It seems like I have to build most of the important things manually, like the SQL queries, and it doesn't look like anything is typed or checked. So in the end, this seems like it would only be useful for extremely simple things(like sending a message to slack when a customer signs up, or something), but that is already only a few lines of code in javascript, making the value proposition of this rather dubious to me. Especially considering that I can either a) be vendor locked into this platform and completely dependent on what it can and can't do, while all the important bits of my code are smeared all over your visual editing tool or b) write a few lines of typescript which isn't going anywhere, runs anywhere, etc etc.

> We’re low-code fans ourselves and believe it’s sometimes underappreciated how much complexity existing solutions can already handle

Just because you can stuff complexity into a thing, that doesn't automatically make it a good idea. These low code solutions scale extremely poorly(in terms of usability and maintainability) as complexity grows.

Also, is the integrated database maximum size really only 8GB for all tiers? That seems laughably small, especially considering the price you are asking past a few actions. The pricing model really seems to put you in a place where the customers you are going to get are only going to be small fish that need to send themselves text messages a few times a month, or something like that. No enterprise is going to blow $29k a month on 2 million serverless calls and an 8 gigabyte database when they can pay a single developer a fraction of that for a week of development time and a few bucks a month for serverless functions and a managed DB solution such as supabase.

Congrats on the launch!

I really enjoyed the simple demo on the landing page. I think this has great potential to be a better alternative to Firebase/Supabase for frontend developers.

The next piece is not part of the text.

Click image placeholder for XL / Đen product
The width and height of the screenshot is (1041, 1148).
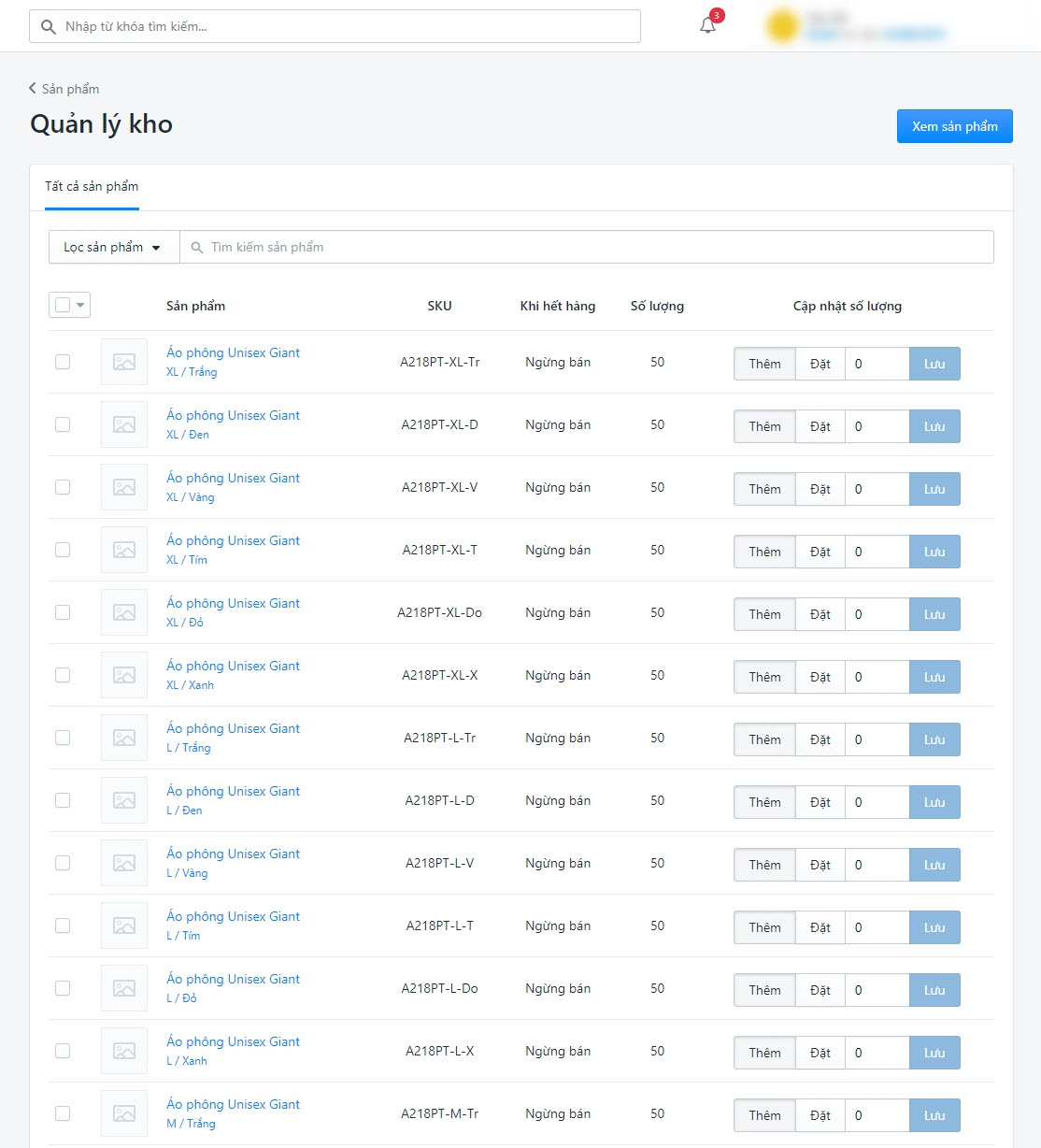124,424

Especially if I never have to worry about what is happening under the hood or integrate a cluncky SDK into my project. I look forward to trying it out on a side project!

Happy to hear that you like the demo, we added it to the website this week. We worked with multiple Frontend developers in our private beta and the common theme was that they enjoyed the simplicity with which they could deploy APIs on top of their data. There is still much to build but our goal is to make the backend work as easy as possible. Would love to have you on board and would also appreciate any feedback you have once you start using it for a side project.

Hi, I like this! I'm curious what drove the decision to use the vertical block builder style you chose. I'm partial to node-based editors and have been building things with React Flow recently. LangFlow [1] is a good example, but there's lots of UIs that use a similar interface (e.g. Blender [2] and Unity [3]).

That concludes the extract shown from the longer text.